The other leading composer linked to Normandy was Henry Dumont. Born in Belgium in 1610, his career has essentially developped in Paris. Passionate about Italian music, and after studies in the Netherlands, he was hired at St-Paul parish in the neighbourhood of the Marais in Paris. He quickly got noticed, and his career continued at the court where he totally renewed, with Pierre Robert, religious music. Inventor of the great French motet, which influenced Lully and Lalande, he produced a series of pieces at the service of the royal chapel that marked history in the long run. When he retired, King Louis XIV offered to Dumont a royal edition of all his work.

He also contributed very actively to the repertoire for nun abbeys. Is is actually by this means that the king’s composer discovered Normandy : he was attributed Prémontrés Notre-Dame de Silly-en-Gouffern’s Abbey for orders in 1667, with a high income. He had his heart set on following the management of the abbey closely, visiting it regularly and making deals with its managers. He also received a pension taken on his wage of Saint-Évroult Abbey, also is the Orne and today in ruins, from the King.

Finally, two high profile composers, even though the fame has left them since, have been active in Normandy during their whole careers. The first was the organist Jacques Boyvin, appointed incubent of the prestigious tribune of Rouen cathedral, held held by the master Jehan Titelouze. Great expert of organ craftsmanship, he supervised the creation of a new instrument for the cathedral and he was one of the only ones to hand down registration rules back in the 17th century, that’s to say the combination of different registers of the instrument. His organ books are among the masterpieces of the French organ school. In this programme there are transcriptions for violas da gamba, in accordance to the contemporary tradition.

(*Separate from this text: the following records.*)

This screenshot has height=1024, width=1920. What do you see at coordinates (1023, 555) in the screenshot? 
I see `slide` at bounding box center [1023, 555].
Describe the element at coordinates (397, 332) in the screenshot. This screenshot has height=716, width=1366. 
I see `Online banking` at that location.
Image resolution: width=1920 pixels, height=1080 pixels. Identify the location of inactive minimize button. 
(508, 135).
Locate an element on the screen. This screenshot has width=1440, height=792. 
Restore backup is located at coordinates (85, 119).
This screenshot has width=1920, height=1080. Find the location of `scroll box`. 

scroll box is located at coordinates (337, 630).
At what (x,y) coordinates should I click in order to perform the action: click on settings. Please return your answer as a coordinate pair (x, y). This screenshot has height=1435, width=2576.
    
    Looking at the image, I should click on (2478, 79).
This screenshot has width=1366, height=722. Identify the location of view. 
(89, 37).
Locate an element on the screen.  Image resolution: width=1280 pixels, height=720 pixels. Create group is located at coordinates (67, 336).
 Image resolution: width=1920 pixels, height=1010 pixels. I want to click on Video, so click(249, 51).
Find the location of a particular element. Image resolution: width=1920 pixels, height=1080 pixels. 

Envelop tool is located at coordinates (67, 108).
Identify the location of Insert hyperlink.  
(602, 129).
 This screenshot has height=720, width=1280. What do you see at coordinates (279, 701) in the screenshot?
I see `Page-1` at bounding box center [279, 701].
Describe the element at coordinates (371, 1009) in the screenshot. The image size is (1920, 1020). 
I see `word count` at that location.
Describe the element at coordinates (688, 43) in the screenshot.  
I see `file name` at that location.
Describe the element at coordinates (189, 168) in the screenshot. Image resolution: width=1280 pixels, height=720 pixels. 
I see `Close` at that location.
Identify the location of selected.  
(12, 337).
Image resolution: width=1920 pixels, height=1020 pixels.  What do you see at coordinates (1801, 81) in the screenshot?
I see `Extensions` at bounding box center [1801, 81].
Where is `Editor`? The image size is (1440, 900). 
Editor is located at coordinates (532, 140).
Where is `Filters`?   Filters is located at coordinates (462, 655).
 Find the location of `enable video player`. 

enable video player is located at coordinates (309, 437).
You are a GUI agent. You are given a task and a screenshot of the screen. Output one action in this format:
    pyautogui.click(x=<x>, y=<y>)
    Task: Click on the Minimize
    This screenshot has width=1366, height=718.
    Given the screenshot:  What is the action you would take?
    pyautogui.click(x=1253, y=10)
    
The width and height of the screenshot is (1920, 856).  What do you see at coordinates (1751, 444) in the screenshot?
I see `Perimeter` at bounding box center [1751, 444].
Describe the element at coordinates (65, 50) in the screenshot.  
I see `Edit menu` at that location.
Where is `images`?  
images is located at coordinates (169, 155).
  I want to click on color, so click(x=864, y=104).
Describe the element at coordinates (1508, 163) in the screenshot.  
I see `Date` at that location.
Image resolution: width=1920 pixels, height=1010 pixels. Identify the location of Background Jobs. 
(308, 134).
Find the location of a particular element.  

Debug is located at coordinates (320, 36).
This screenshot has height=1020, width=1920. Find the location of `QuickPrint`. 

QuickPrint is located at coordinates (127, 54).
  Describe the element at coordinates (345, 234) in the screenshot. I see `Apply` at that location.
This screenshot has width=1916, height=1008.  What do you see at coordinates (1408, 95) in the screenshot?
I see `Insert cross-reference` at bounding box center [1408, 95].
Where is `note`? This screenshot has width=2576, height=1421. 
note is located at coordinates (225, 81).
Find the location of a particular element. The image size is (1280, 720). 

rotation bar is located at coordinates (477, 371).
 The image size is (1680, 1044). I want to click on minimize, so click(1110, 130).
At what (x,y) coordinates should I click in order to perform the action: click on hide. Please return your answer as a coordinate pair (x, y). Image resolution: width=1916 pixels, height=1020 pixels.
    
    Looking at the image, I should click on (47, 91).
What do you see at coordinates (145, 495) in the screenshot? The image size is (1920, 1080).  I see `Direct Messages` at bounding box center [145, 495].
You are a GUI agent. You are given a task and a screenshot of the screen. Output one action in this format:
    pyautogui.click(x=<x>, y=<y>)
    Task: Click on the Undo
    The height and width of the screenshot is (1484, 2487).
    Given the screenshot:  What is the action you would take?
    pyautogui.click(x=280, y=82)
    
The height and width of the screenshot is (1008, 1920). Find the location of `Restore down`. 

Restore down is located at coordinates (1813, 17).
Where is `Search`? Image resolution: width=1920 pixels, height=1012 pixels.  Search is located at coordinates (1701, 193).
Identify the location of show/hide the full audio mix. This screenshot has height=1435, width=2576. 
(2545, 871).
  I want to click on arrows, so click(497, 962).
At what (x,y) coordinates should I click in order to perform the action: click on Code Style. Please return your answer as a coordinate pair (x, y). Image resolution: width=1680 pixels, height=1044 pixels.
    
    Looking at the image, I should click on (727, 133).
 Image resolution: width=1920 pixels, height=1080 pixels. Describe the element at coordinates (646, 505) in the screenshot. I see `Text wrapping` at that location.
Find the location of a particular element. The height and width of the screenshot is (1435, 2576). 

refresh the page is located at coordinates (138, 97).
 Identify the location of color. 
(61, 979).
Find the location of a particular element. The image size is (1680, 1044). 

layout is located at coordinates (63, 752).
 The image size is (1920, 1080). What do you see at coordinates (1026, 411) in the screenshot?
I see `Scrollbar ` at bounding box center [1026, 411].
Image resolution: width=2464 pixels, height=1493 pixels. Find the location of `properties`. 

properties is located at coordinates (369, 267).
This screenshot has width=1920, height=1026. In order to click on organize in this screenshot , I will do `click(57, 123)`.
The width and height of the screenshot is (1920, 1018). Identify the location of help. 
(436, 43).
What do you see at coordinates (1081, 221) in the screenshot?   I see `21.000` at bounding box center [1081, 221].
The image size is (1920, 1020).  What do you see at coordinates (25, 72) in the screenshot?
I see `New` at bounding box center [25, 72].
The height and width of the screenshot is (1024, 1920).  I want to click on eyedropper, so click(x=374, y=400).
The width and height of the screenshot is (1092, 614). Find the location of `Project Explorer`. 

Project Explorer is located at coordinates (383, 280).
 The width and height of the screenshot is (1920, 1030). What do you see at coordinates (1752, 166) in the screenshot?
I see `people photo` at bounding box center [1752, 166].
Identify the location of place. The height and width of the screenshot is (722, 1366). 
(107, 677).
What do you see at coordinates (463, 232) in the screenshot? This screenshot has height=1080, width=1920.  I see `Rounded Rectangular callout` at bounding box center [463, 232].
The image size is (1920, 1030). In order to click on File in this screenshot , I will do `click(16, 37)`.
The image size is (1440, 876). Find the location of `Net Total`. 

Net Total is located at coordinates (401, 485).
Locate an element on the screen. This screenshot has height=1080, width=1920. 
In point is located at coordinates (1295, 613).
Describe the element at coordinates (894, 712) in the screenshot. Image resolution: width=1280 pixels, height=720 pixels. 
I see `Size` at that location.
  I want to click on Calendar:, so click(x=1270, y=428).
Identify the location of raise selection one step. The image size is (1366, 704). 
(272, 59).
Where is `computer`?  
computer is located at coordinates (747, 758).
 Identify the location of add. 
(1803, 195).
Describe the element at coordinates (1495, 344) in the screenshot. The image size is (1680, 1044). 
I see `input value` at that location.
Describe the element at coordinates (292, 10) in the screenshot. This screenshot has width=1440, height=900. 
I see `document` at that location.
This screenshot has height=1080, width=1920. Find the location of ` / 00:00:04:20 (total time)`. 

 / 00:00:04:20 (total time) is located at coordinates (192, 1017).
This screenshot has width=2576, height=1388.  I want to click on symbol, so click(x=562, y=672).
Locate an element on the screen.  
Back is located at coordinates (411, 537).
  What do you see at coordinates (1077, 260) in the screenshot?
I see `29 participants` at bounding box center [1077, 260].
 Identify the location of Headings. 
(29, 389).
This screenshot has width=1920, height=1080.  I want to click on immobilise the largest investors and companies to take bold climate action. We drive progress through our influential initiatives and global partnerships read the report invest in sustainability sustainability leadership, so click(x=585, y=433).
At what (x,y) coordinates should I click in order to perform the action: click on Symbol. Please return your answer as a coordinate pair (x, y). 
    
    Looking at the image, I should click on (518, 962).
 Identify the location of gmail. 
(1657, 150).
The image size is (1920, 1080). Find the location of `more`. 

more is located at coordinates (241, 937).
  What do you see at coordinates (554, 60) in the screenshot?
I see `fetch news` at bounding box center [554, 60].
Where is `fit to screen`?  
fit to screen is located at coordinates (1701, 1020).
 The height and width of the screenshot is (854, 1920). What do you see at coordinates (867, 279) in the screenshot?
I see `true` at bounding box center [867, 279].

The last man of this programme, and probably the most forgotten despite a major talent, is Louis Le Prince. Born in 1637 in Ferrières St Hilaire in the Eure department, he has been active in Lisieux all along his career. What’s left from him is a beautiful six-part mass, typical of the style of 17th-century cathedrals, and a great contrapuntal richness. The music, recreated a few years ago,  is also in this programme under his original format, giving then the great hours of Lisieux’s Cathedral.